There are two courses a week, one after the other, each for the 2nd and 3rd grade. The course is one hour long but in fact it is usually overrun because the students want to finish something or there are still questions left.
What is the gender ratio in the AG?
The course was offered especially for girls and is accordingly called “Women-Power: Programming 2nd grade/3rd grade”. In each course at least half of the students are female. Among the 12 female students I think there are even 9 girls and only 3 boys.
How exactly do you teach programming to primary school students?

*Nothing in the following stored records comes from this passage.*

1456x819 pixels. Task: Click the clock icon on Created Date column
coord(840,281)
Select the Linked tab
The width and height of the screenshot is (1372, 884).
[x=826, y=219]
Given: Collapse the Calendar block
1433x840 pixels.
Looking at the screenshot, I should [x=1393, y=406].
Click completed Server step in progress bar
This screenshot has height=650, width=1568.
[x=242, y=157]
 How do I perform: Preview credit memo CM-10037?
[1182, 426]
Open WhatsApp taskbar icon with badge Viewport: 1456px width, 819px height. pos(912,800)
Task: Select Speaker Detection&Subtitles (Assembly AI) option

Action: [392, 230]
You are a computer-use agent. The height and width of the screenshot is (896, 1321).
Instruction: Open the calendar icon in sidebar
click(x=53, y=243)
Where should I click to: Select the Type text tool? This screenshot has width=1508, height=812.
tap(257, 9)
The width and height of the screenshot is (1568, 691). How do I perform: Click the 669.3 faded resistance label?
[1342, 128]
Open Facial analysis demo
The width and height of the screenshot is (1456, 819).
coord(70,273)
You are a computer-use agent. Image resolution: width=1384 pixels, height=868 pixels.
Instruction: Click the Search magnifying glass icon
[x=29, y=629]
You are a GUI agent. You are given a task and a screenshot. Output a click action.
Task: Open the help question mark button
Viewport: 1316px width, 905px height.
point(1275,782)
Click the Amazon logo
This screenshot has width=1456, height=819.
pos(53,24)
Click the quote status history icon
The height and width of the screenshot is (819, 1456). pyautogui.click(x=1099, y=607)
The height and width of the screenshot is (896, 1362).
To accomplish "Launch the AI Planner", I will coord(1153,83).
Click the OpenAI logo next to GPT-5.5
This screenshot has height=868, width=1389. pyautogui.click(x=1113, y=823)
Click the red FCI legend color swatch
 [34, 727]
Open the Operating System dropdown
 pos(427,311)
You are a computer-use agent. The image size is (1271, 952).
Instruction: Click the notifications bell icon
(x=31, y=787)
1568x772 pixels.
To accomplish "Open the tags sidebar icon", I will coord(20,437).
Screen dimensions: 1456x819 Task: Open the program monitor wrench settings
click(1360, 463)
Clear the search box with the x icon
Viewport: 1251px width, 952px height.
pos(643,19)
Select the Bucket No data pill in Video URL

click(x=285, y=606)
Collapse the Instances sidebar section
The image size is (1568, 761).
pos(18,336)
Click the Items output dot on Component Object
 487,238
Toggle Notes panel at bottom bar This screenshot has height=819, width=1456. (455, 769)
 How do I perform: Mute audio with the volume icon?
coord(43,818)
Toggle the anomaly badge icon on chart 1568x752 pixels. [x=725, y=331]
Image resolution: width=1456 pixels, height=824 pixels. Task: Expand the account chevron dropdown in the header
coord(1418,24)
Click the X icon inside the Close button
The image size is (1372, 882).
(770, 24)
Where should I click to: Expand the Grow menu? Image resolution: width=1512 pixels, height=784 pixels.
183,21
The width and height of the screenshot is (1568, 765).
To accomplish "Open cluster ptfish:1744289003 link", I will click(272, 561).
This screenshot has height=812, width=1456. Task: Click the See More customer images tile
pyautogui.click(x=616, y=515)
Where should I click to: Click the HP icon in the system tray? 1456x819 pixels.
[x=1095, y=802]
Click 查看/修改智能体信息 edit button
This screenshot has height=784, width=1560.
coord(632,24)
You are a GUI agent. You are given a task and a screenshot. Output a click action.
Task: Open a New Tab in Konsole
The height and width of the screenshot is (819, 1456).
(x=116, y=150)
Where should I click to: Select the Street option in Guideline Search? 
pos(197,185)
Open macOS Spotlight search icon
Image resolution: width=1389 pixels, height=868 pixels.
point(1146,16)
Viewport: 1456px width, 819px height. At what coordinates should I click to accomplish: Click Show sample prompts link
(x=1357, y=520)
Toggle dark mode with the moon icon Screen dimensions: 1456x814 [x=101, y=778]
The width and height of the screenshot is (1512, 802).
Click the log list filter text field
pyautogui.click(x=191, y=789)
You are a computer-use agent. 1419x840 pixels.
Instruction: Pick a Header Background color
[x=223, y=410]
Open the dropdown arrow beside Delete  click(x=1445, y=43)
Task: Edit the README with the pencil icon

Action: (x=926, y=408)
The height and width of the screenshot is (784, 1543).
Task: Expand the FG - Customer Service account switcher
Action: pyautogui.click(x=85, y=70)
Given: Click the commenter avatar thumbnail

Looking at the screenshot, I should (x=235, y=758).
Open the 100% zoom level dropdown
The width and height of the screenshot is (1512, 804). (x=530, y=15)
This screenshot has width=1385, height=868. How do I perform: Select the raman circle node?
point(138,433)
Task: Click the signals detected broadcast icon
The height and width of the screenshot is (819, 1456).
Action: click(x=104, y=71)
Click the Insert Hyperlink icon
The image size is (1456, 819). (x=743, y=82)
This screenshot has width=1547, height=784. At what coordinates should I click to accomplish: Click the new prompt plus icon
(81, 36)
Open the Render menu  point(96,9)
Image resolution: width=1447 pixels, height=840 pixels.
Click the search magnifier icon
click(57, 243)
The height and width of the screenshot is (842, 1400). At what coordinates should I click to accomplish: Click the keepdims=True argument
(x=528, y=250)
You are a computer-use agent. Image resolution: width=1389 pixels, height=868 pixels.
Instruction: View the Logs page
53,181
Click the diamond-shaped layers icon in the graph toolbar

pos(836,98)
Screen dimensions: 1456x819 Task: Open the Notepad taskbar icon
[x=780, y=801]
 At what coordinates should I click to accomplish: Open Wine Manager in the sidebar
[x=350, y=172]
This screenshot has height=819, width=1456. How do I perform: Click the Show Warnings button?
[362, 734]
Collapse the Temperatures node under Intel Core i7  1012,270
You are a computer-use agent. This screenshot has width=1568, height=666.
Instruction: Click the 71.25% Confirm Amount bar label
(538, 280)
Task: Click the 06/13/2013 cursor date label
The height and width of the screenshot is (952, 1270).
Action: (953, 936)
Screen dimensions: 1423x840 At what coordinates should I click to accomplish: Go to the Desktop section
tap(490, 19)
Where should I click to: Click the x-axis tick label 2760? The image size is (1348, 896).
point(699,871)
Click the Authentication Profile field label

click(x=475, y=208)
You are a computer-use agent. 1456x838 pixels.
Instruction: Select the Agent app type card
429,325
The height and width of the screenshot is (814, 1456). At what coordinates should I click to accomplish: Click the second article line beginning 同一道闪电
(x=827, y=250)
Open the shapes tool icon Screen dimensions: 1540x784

In the beginning we had prepared some nice presentations where we introduced the individual building blocks and procedures. Over time, however, the elementary school students asked more and more when they would finally be able to program. Now that the foundation stones are laid, we always go directly to the computer room. The children are free to decide what they want to do and we give them the input they need. For example, the children first want to be able to move a figure and we give them help on how to do it. In the beginning I was a bit surprised, because the children absolutely wanted to experiment on their own. But now it works really well and the pupils start to help each other. I think it’s nice that the children teach each other things.
Has the Corona pandemic changed the teaching?
We still do the lessons from person to person. I think digitally it would be very difficult to teach the children the material. They would probably lose interest quickly because of the lack of personal interaction. Also, programming is about individuality, which would then no longer exist. Everyone has his or her own program in front of them and can therefore create the lesson individually.
Would you say that the feedback from the students is positive?
They are definitely happy and show great interest but of course it is still teaching. But you can tell that they are looking forward to the course and are very committed. Especially because everyone can do something different. Of course it can also be boring sometimes, for example if there are problems with passwords or similar. But all in all they seem to be very satisfied.
Of course I hope that the children have fun, too. That is the most important thing about the AG. I have never noticed that a child is bored. There are 12 students and we are only 2 teachers, but you can see that it has become a bit quieter lately because everyone is very concentrated. We try to be there for everyone as much as possible. Children need a lot of attention and help, but that is exactly what we enjoy doing. Basically you can feel the uncertainty with the computers, but that’s what we are here for now. We want to take this insecurity away and at the same time show them how much fun it can be.
What do you personally take with you from the course?
Most of all, I enjoy teaching the kids and being part of their first steps in programming. I have noticed that I personally enjoy working with the children. It’s really nice to see how the children are happy when they program something themselves. The fun is the most important thing for me.
I would join in there. Basically you always learn something when you interact with different people. Since I don’t have any smaller siblings, I’m learning how to interact with this age group for the first time. I was surprised how the children function and how they communicate with each other. Although the children are a generation below us, there are many points of intersection with them. For example, we could talk about games that I know from my childhood. I am happy that there can now be a generation that doesn’t come into contact with computer science in 10th grade like I did. In the meantime it is clear that computer science is becoming more and more important and fortunately it is taught earlier and more often. Everything we have learned in computer science classes is simply not enough nowadays to act as a data conscious person. I hope that the generations among us will finally get the necessary support and knowledge to be better positioned later on.